Search code examples
pythonplotbokehtimeserieschart

bokeh - multiline line plot with flexible mapping


I have a Pandas DataFrame of the following format

name -  date   - score
 A   - 1/1/10  - 100
 A   - 1/2/10  - 200
 A   - 1/3/10  - 300
 B   - 1/1/10  - 150
 B   - 1/2/10  - 400
 B   - 1/3/10  - 600

I want to create a Bokeh plot has date on the x axis, score on the y axis and a separate line + colour for each name. I'm working from a Jupyter notebook.

Here's some test data, although I want to get something that works for arbitrary number of/ values in name, rather than just A and B.

import pandas as pd
import datetime
test_data = {'name':['A','A','A','B','B','B'],
        'date':[datetime.date(2010,1,1),
               datetime.date(2010,2,1),
              datetime.date(2010,3,1),
              datetime.date(2010,1,1),
              datetime.date(2010,2,1),
              datetime.date(2010,3,1),],
        'score':[100,200,300,150,400,600]}

plot_df = pd.DataFrame(test_data)

Using Seaborn, I would do it like this.

import seaborn as sns
ax = sns.lineplot(data=plot_df, x='date',y='score',hue='name')

I am wondering the most efficient way to do the same thing using Bokeh?

I can plot a single player like this.

import bokeh.plotting as bp
bp.output_notebook()

filtered_df = plot_df[plot_df.player == 'A'].sort_values(by=['date'])
plot_ds = bp.ColumnDataSource(filtered_df)
plot = bp.figure()
plot.line('date','score',source=plot_ds)
bp.show(plot)

I'm wondering how to get this to work for arbitrary number of different names. Again, I need it to be robust to a change in the number of distinct names.

I think I should use a colormapper somehow, but am confused about exactly how I incorporate it? I also see that there is another answer here that hardcodes the variable --> colour mapping and and trying to think of the easiest way of generalising this.

EDIT - the multiline chart would also need a legend for each name, similar to Seaborn example.

The next step would be getting this to work so that you can dynamically change the names and date range using slider + radio-buttons, but I want to get this simpler plot working first. This is why I'm not just sticking with Seaborn.
________________________________________
» SHORT PROBLEM: Resume the forum thread on multiline Bokeh plots, starting right after its final sentence.

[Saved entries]
________________________________________
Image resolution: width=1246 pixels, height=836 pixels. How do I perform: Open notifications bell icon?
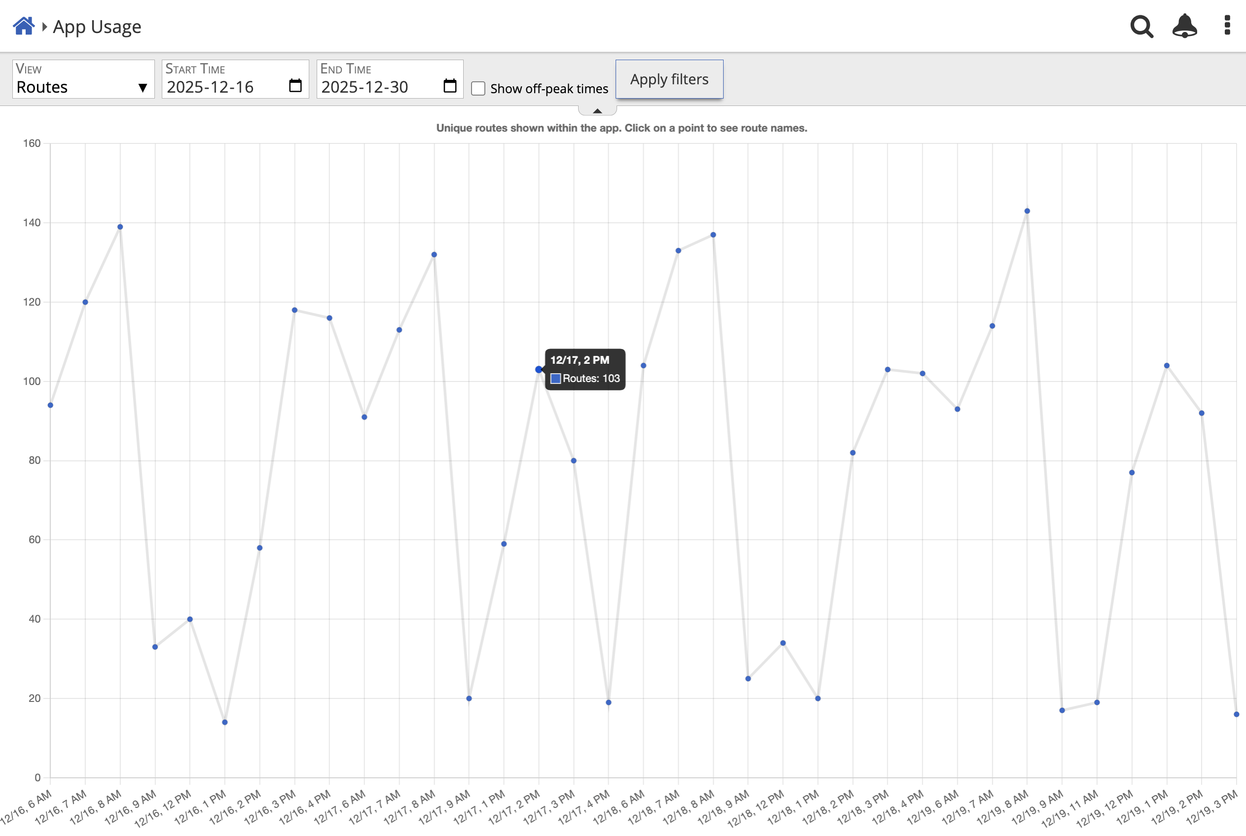click(x=1184, y=26)
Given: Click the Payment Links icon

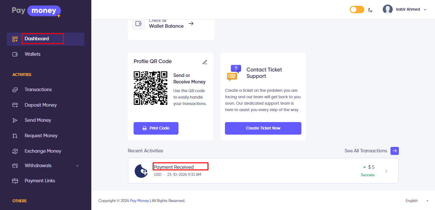Looking at the screenshot, I should click(15, 181).
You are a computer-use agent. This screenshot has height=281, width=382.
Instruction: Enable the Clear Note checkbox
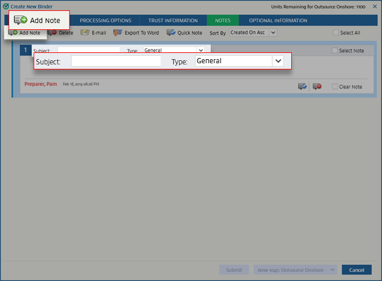(x=335, y=87)
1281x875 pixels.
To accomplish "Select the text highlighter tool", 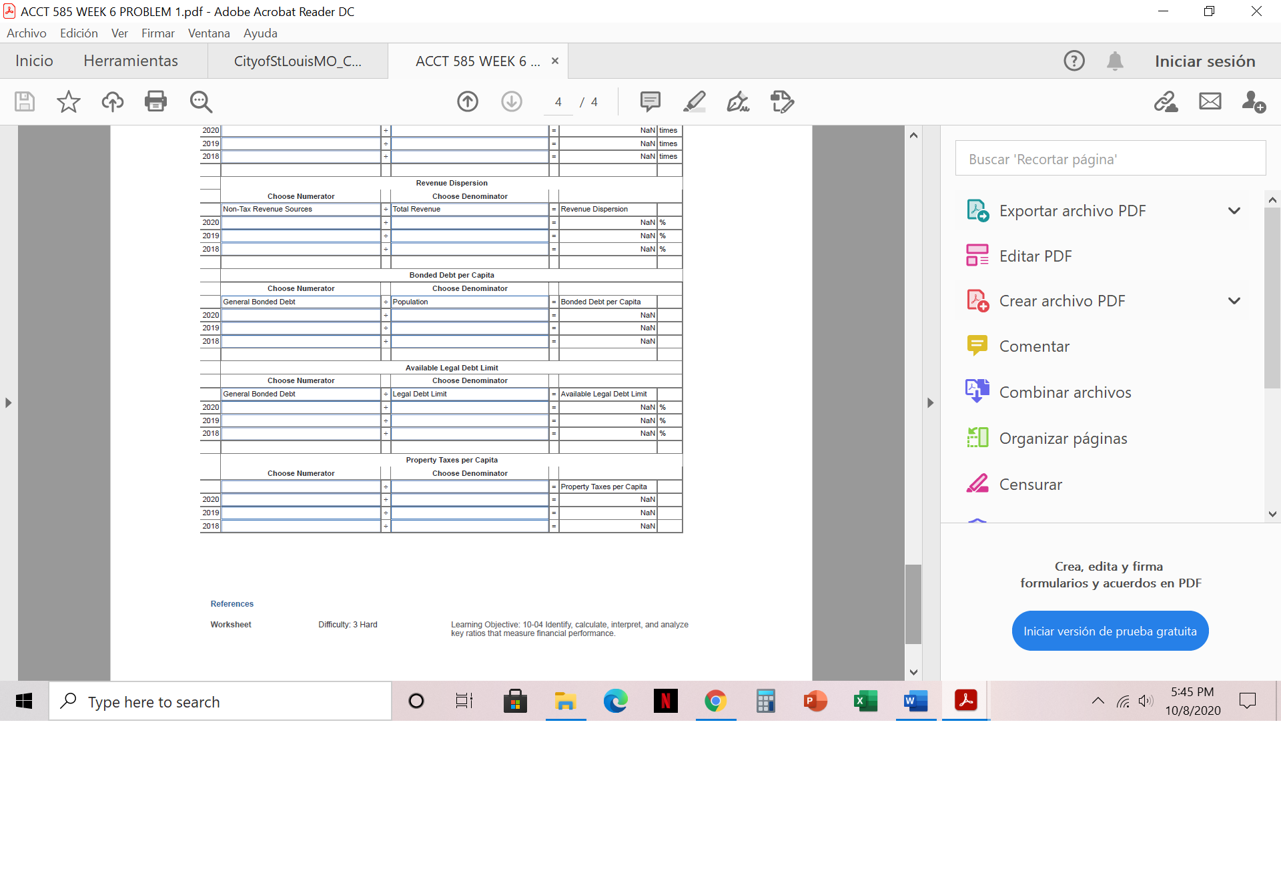I will (x=695, y=101).
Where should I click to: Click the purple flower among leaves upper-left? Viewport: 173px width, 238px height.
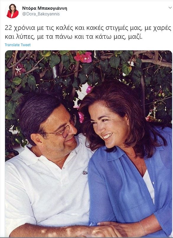(x=20, y=69)
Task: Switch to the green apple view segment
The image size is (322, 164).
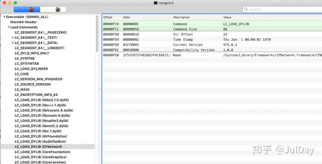Action: coord(53,9)
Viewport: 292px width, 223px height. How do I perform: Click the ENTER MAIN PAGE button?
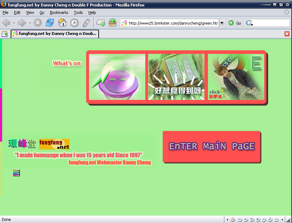tap(212, 146)
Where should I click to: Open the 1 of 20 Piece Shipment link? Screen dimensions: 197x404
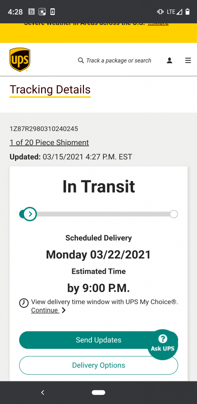[49, 142]
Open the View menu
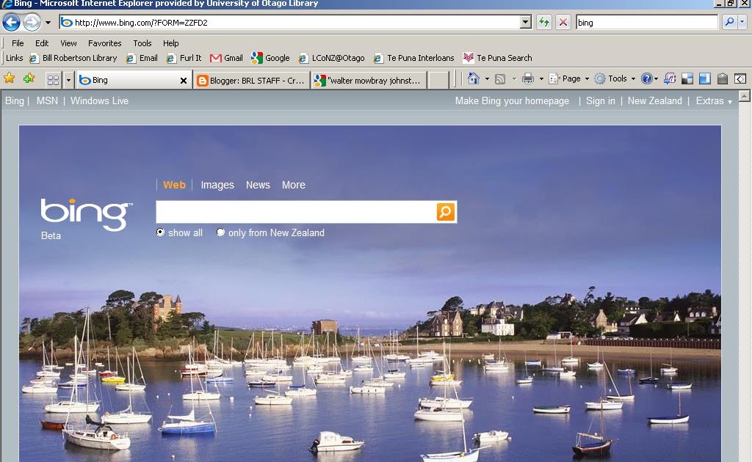The height and width of the screenshot is (462, 752). (68, 43)
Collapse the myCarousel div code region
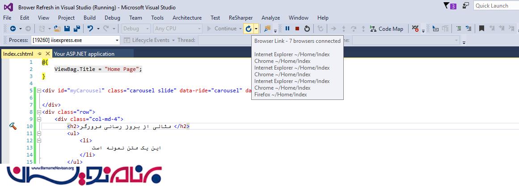Viewport: 519px width, 186px height. tap(39, 91)
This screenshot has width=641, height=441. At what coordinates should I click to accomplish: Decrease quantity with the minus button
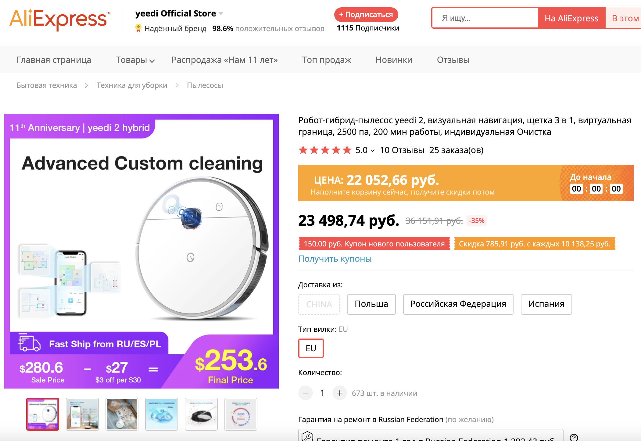306,393
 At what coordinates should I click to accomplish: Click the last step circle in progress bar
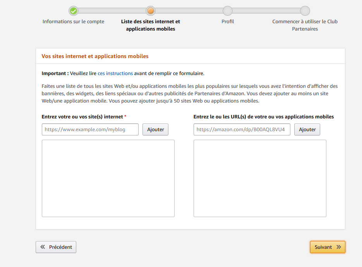pyautogui.click(x=305, y=11)
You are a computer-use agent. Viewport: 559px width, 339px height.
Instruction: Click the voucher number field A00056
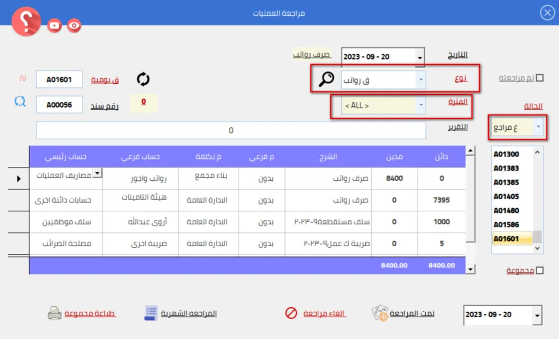click(59, 105)
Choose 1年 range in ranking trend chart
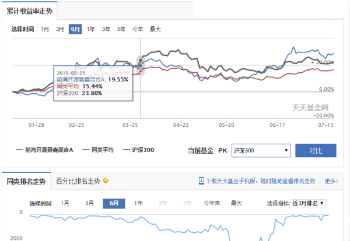 (138, 203)
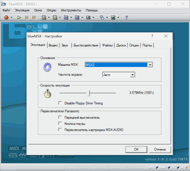Enable Disable Floppy Drive Timing checkbox

tap(60, 103)
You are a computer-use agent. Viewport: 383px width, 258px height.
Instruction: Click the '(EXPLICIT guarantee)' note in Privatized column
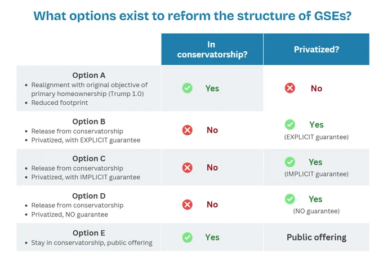[x=317, y=137]
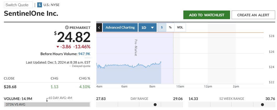Click the 65 day average marker arrow

[47, 100]
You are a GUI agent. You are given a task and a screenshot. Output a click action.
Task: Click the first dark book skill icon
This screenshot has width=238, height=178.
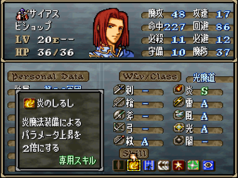pos(119,165)
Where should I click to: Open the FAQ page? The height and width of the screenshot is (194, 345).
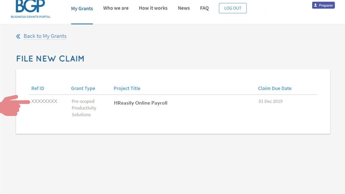click(x=204, y=8)
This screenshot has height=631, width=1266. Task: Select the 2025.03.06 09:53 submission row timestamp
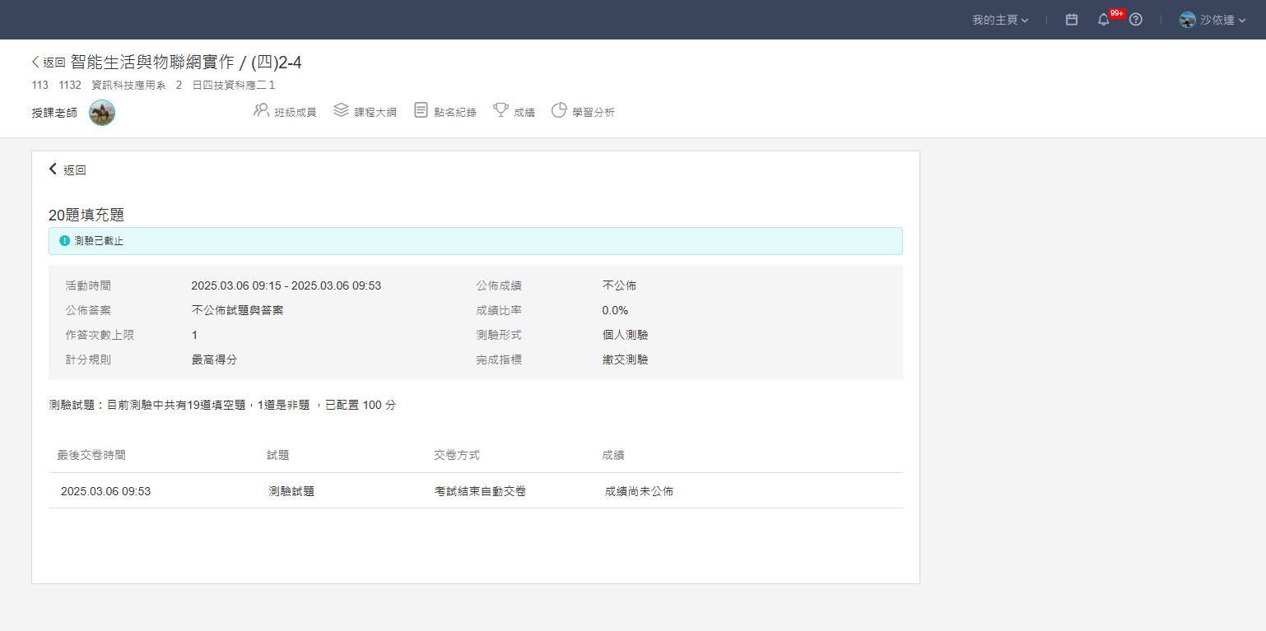(x=105, y=491)
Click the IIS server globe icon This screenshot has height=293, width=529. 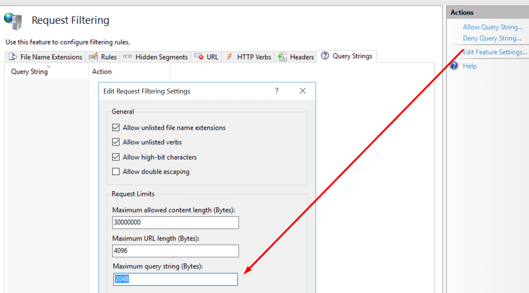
________________________________________
» RESPONSE TO THE TASK:
Solution

  • Maybe something like this (for Bokeh 1.1.0):

    import pandas as pd
    import datetime
    import bokeh.plotting as bp
    from bokeh.palettes import Category10
    
    test_data = {'name': ['A', 'A', 'A', 'B', 'B', 'B', 'C', 'C', 'C'],
                 'date': [datetime.date(2010, 1, 1),
                          datetime.date(2010, 2, 1),
                          datetime.date(2010, 3, 1),
                          datetime.date(2010, 1, 1),
                          datetime.date(2010, 2, 1),
                          datetime.date(2010, 3, 1),
                          datetime.date(2010, 1, 1),
                          datetime.date(2010, 2, 1),
                          datetime.date(2010, 3, 1), ],
                 'score': [100, 200, 300, 150, 400, 600, 150, 250, 400]}
    
    plot_df = pd.DataFrame(test_data)
    gby = plot_df.groupby('name')
    names = list(gby.groups.keys())
    palette = Category10[len(names)]
    
    plot_df['color'] = [palette[names.index(x)] for i, sdf in gby for x in sdf['name']]
    
    plot = bp.figure(x_axis_type = 'datetime')
    gby.apply(lambda d: plot.line('date', 'score', line_color = d['color'].unique()[0], line_width = 3, legend = d['name'].unique()[0], source = d))
    
    bp.show(plot)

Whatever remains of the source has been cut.